The particular role that i-Ready plays in this narrative seems uneasy. Students that use the platform are required to do so. As part of their curriculum, several schools mandate that students complete 45 minutes of i-Ready arithmetic and 45 minutes of i-Ready reading each week. When the school has a contract with the corporation and the sessions take place during the regular school day, parents who oppose have few practical options. The plaintiffs’ case revolves around this framing, which links mandatory use to public education with data gathering included as a requirement. They are not discussing a consumer product that households have decided to use. They describe a system in which families were recruited without any kind of significant inquiry.

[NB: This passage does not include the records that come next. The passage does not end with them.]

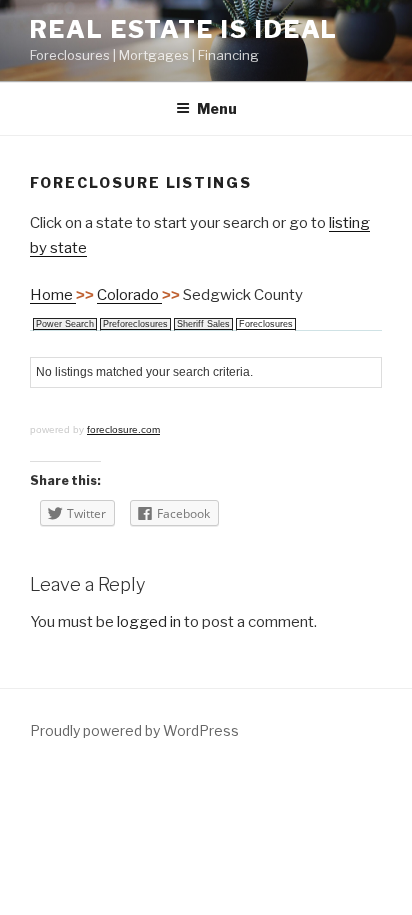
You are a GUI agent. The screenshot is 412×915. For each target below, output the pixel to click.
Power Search (65, 324)
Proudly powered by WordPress (134, 730)
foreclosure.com (123, 429)
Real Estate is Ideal (184, 29)
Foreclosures (266, 324)
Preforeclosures (135, 324)
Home (53, 295)
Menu (217, 108)
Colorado (129, 295)
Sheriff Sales (203, 324)
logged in (149, 622)
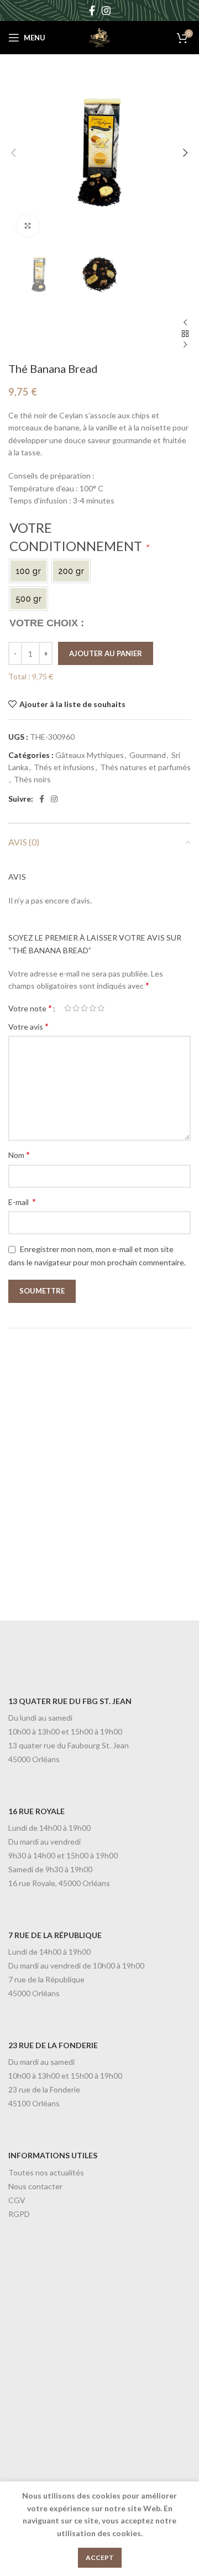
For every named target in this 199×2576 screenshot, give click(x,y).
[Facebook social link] (92, 10)
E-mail (22, 1201)
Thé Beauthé (34, 1470)
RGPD (19, 2214)
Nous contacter (35, 2186)
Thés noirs (32, 779)
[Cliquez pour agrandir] (28, 226)
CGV (16, 2200)
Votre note (30, 1008)
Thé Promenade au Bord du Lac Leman (51, 1584)
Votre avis (28, 1026)
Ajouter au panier (105, 653)
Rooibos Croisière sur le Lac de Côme (144, 1474)
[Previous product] (185, 323)
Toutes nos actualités (46, 2172)
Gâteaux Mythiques (89, 755)
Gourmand (147, 755)
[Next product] (185, 345)
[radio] (28, 571)
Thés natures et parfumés (145, 767)
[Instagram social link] (106, 10)
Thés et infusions (64, 767)
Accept (100, 2557)
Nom (19, 1154)
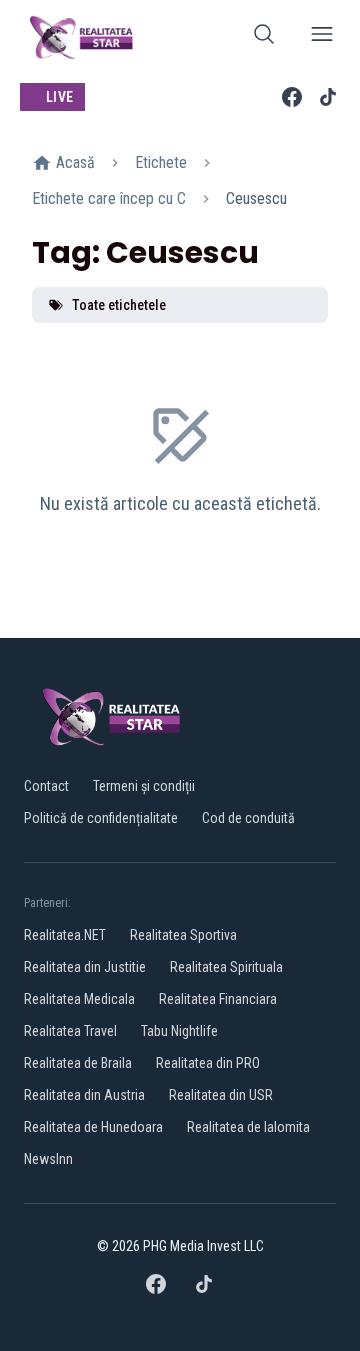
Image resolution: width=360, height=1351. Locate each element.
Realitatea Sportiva (183, 935)
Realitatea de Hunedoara (93, 1127)
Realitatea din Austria (84, 1095)
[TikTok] (328, 97)
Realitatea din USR (221, 1095)
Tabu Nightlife (179, 1031)
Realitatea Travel (70, 1031)
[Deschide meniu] (322, 37)
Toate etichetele (119, 305)
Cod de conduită (248, 818)
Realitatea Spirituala (226, 967)
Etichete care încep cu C (109, 198)
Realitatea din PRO (208, 1063)
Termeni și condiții (144, 786)
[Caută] (264, 37)
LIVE (59, 97)
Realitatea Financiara (218, 999)
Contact (46, 786)
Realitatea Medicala (79, 999)
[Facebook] (292, 97)
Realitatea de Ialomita (248, 1127)
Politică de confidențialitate (101, 818)
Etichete (161, 162)
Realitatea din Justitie (85, 967)
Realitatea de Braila (78, 1063)
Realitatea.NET (65, 935)
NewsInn (48, 1159)
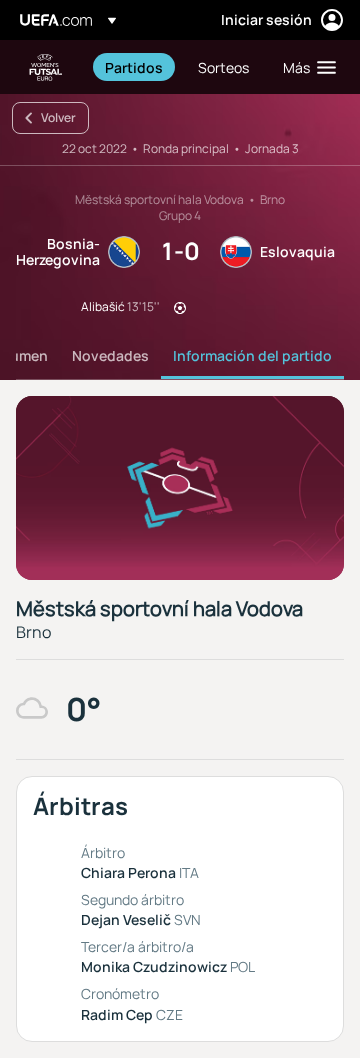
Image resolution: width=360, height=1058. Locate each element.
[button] (305, 67)
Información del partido (252, 355)
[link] (134, 67)
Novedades (110, 355)
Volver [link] (58, 117)
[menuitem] (134, 67)
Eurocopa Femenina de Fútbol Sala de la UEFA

It’s difficult to ignore how long these issues have been at the rear of the EdTech growth. By pitching districts on the promise of data-driven instruction—personalized learning paths, accurate diagnosis, and adaptive content—companies like Curriculum Associates have experienced tremendous growth. Data is needed for all of it. The case raises the question of who ultimately owns that data and what happens to it outside of the classroom. It turns out that there is no definitive solution to that question.